It is not clear exactly how many children have needed intensive care for the Kawasaki-like syndrome, but a surveillance study has now begun in Britain and early results may be available next week. 

Professor Russell Viner, the president of the Royal College of Paediatrics and Child Health, said knowing about the syndrome had not changed the ‘basic arithmatic’ of COVID-19. 

He said: ‘In general, children get no symptoms or very mild symptoms. They rarely present to hospital. 

‘In fact across the whole of the UK there’s been under 500 admissions to hospital for COVID-19.’  

The experts described the illness as a ‘post-infectious phenomenon’ because it seems to appear weeks or even up to a month after the child caught the coronavirus.

And, unusually, it seems not to affect their lungs. COVID-19 is considered a respiratory infection in adults, meaning it focuses almost entirely on the lungs.

The Kawasaki-like syndrome being seen in children, however, seems to affect the heart in serious cases. It still causes a high fever, as in adults, but apparently not coughing or shortness of breath.

Dr Whittaker explained: ‘These children don’t have really bad lung disease. The adults that we’re mostly seeing on the wards are presenting with really bad breathing problems.

‘These children; their lungs aren’t affected… We know that some of these children have had their heart tissue affected, maybe we would find the virus in other parts of the body which are harder to access.’

She said this could account for why children appeared to be testing negative for COVID-19, despite having the syndrome.

Swab tests currently rely on collecting cells from the nose and throat and testing those to look for signs of infection in the airways. 

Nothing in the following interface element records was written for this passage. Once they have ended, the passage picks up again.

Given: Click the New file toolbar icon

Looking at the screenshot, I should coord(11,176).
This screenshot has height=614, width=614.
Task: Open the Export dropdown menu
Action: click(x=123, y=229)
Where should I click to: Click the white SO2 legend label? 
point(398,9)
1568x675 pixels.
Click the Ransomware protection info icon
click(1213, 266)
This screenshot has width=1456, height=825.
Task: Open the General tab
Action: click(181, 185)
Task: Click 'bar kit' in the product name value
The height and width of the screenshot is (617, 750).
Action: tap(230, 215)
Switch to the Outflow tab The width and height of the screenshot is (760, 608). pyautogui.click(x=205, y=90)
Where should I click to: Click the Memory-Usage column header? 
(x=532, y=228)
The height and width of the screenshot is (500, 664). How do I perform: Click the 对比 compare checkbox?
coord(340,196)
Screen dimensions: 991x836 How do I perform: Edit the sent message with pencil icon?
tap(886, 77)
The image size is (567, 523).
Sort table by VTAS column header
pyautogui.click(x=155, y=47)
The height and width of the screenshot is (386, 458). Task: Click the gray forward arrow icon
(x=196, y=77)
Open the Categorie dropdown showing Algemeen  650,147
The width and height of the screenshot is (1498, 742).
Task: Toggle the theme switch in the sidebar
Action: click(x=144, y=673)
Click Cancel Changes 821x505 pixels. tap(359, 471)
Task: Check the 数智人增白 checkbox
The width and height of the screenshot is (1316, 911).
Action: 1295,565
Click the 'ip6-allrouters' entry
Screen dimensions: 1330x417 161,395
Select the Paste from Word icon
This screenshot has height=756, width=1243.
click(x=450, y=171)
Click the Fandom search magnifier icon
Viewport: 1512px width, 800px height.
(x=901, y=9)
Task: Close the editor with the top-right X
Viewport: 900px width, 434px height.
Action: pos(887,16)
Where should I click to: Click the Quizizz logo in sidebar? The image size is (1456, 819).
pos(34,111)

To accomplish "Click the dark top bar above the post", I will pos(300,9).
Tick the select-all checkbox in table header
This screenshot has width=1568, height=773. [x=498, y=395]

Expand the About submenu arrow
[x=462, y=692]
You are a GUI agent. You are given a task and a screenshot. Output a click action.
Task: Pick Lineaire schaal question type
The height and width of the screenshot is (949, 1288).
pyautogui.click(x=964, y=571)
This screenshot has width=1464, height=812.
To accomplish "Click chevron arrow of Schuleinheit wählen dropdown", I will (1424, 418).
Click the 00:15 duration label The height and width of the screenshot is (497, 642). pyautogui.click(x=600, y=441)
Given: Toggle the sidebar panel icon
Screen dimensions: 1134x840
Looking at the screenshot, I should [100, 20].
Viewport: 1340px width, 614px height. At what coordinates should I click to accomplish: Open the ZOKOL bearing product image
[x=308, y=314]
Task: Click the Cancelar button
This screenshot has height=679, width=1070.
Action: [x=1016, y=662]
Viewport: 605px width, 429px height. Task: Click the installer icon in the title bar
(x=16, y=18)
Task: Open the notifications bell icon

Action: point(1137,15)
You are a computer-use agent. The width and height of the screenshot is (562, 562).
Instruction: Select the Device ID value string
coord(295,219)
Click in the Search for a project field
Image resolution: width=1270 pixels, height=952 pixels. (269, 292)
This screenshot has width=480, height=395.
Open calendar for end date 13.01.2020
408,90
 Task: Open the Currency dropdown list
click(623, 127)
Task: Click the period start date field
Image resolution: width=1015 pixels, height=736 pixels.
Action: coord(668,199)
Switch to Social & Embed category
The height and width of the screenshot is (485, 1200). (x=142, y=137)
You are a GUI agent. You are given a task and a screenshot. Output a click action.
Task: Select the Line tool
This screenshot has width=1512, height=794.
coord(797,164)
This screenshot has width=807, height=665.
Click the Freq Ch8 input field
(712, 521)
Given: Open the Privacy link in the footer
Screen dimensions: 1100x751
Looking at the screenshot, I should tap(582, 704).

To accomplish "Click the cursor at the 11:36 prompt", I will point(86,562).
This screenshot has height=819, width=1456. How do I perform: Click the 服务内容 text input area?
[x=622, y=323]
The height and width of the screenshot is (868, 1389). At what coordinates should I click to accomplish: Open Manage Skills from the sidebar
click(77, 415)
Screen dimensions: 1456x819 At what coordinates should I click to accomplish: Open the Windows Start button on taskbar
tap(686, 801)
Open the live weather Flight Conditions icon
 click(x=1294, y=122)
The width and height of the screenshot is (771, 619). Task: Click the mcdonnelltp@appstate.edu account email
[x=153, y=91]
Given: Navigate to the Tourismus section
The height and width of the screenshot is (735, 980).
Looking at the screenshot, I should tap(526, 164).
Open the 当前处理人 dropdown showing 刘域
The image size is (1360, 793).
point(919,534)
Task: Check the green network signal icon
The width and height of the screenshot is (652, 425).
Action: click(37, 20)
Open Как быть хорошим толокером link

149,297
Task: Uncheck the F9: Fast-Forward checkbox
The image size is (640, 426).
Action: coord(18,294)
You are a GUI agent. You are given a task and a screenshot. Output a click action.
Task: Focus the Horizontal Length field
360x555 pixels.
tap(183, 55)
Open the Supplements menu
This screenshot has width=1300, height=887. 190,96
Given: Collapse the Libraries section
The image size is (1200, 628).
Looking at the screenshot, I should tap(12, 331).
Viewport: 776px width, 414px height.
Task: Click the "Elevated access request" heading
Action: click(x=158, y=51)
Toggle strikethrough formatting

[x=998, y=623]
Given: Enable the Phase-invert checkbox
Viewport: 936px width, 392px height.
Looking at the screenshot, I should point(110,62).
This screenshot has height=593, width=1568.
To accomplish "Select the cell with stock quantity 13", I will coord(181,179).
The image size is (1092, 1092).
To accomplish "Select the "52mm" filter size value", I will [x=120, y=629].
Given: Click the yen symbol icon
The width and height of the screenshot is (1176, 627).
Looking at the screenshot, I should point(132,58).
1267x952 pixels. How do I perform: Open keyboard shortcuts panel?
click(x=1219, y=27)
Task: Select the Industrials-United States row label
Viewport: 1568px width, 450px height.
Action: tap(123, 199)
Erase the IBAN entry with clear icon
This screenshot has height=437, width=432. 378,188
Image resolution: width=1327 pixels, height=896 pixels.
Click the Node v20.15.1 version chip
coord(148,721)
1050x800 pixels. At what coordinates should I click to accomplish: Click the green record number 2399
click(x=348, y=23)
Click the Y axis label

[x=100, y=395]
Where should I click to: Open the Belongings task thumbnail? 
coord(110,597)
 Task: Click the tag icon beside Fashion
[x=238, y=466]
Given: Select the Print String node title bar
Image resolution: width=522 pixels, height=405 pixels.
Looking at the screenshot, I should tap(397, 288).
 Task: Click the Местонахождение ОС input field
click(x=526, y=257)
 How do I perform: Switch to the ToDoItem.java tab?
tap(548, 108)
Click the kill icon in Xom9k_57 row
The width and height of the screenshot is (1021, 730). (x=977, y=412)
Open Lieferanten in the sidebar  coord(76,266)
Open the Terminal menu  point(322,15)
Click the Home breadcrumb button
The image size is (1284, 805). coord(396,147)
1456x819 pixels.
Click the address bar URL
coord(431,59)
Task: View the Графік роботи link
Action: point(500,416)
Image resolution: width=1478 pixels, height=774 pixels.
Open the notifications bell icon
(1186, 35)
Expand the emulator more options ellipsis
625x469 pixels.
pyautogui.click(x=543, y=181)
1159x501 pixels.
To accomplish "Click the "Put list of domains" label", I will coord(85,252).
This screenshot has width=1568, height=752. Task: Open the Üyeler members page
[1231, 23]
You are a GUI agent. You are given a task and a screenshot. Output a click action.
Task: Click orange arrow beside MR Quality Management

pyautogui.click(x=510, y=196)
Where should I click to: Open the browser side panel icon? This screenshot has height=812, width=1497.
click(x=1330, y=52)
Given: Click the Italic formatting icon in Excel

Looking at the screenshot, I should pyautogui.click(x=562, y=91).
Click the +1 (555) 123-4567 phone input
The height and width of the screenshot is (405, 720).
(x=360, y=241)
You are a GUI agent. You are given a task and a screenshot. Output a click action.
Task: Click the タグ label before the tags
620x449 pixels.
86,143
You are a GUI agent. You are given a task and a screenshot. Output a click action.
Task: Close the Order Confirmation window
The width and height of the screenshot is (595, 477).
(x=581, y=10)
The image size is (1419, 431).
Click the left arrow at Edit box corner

Dr Whittaker added: ‘There is the possibility that we’re taking samples from the wrong place.’ 

The illness also differs from COVID-19 in adults in that the children who have developed it have not had underlying health conditions. 

The illness first came to public attention when NHS England in April circulated a warning urging doctors to look out for the condition.

In an alert sent to GPs on April 27, health chiefs said: ‘There is growing concern that a [COVID-19] related inflammatory syndrome is emerging in children in the UK.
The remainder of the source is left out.